Surprisingly, however, I’ll happily concede the sequel is actually wittier and more pleasurable than anyone would’ve expected. Despite an entire refreshing of the creative cohort of the first film – with television animator Thurop Van Orman boldly joining to lead the flock in his first feature assignment – this second looney-tunes-like adventure manages to strike a delightful balance between slapstick storytelling and sugar-coated visuals that could make it surpass the box-office intakes of the original and certainly ensure any audience member are left squawking with laughter.
Riding the cultural and financial triumph of the videogame, the original 2016 film conceived an island full of flightless birds that featured Red (Jason Sudeikis), a short-tempered outsider, rescuing the rest of the flock from the predatory egg-stealing green pigs from Piggy Island. The sequel begins in a similar vein by depicting Piggy Island and Bird Island engaged in a continuous, elaborate prank war. Instead of launching themselves as slingshot ammo, as they do in the game, the cinematic pigs and birds instead humorously adopt other approaches; including hot sauce bottles and balloons filled with crabs.

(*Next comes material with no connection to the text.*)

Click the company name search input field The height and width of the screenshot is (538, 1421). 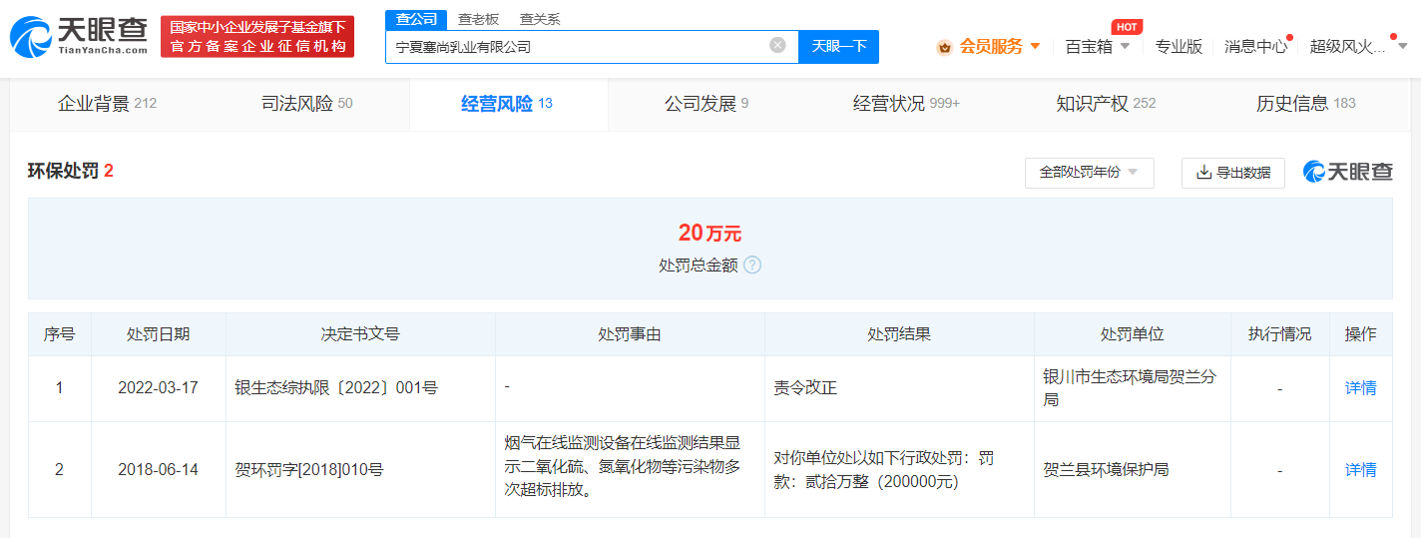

But this sequel really takes flight when the leader of the pigs, Leonard (the incomparable Bill Hader), insists that pigs and birds must put aside their prankish rivalry and become ‘frenemies’ to defeat a recently-discovered, “frozen, seal-infested” island that’s launching glacial cannonballs at their respective abodes. Their common enemy comes in the form of clan of eagles, led by Zeta (voiced by the superb Leslie Jones), who’s a spoilt purple ice queen that’s tired of the cold and yearns for the sun. “I’m putting myself first, because I worked hard for it, and I deserve it”, she cries as she makes her plans to conquer the islands for her private pleasure resort.
Having joined forces, Leonard and Red are joined by a formidable (but also problematic) ensemble that includes: existing sidekicks – speedily reckless Chuck (Josh Gad) and Bomb (Danny McBride); the fainthearted and ironically misnamed Mighty Eagle (Peter Dinklage); and the more advantageous to the group, newbie genius Silver (Rachel Bloom). Though this crew bolster the film’s humour, it is through them, particularly Silver, where the film’s overarching and notably relevant moral arises: that in order to save the world, Red must learn the value of teamwork, demean his brutish male ego and recognise a woman’s perspective.

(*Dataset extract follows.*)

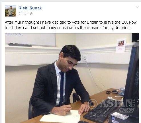The image size is (141, 123).
Task: Open Rishi Sunak's profile picture thumbnail
Action: (x=11, y=11)
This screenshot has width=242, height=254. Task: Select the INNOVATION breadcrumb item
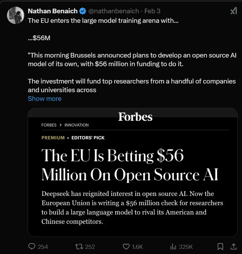[77, 125]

While the film does try to maintain a concise narrative, it largely subsides in favour of a series of full-out comedy routines that are structured in a manner similar to slapstick comedies. A particularly humorous sequence involves the crew dressing as a bird in an attempt to steal an eagle’s ID card at a urinal which leads to an unexpected breakdance battle that has an even more surprising outcome!

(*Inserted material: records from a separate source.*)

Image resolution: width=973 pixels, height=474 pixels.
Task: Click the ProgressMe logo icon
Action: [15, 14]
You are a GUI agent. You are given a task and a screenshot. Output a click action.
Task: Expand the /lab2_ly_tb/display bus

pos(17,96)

Similar to its predecessor, the screen is literally filled with everything imaginable – from cameos by Awkwafina, Nicki Minaj and Pete Davidson to a subplot involving a trio of loveable hatchlings, who are voiced by the daughters of Nicole Kidman, Viola Davis, and Gal Gadot and act as perfect, comical diversions; in a manner similar to the nut-chasing squirrel sequences in the Ice Age series. But, admittedly not everything quite hits the mark and there are a number of feeble cultural references that I’m sure even kids will find tiresome, including: obnoxious dabbing; “resting bird face”; and at times an assaulting and tiresome jukebox soundtrack– such as 2013’s “Turn Down for what”.
But, in a cinematic age filled with (typically tedious) remakes, it’s difficult to condemn the crew’s effort and attempt at originality and thankfully, on the whole, the ineffective jokes are nullified by ones that will make you cackle (if only a little bit). Though It seems unfathomable to give a candy-coloured, garish sequel that’s based on a video game an equivalent score to a photorealistic Lion King remake, The Angry Birds Movie 2 feels like a welcomed relief that overturns expectation and at least attempts to push the boundaries.
Though on paper, this film feels like it never should’ve existed, this sequel is fantastically daft, voiced by a chirpy ensemble and, unlike the birds, many of the jokes do indeed take flight and some, to the green pig’s delight, will even leave you squealing!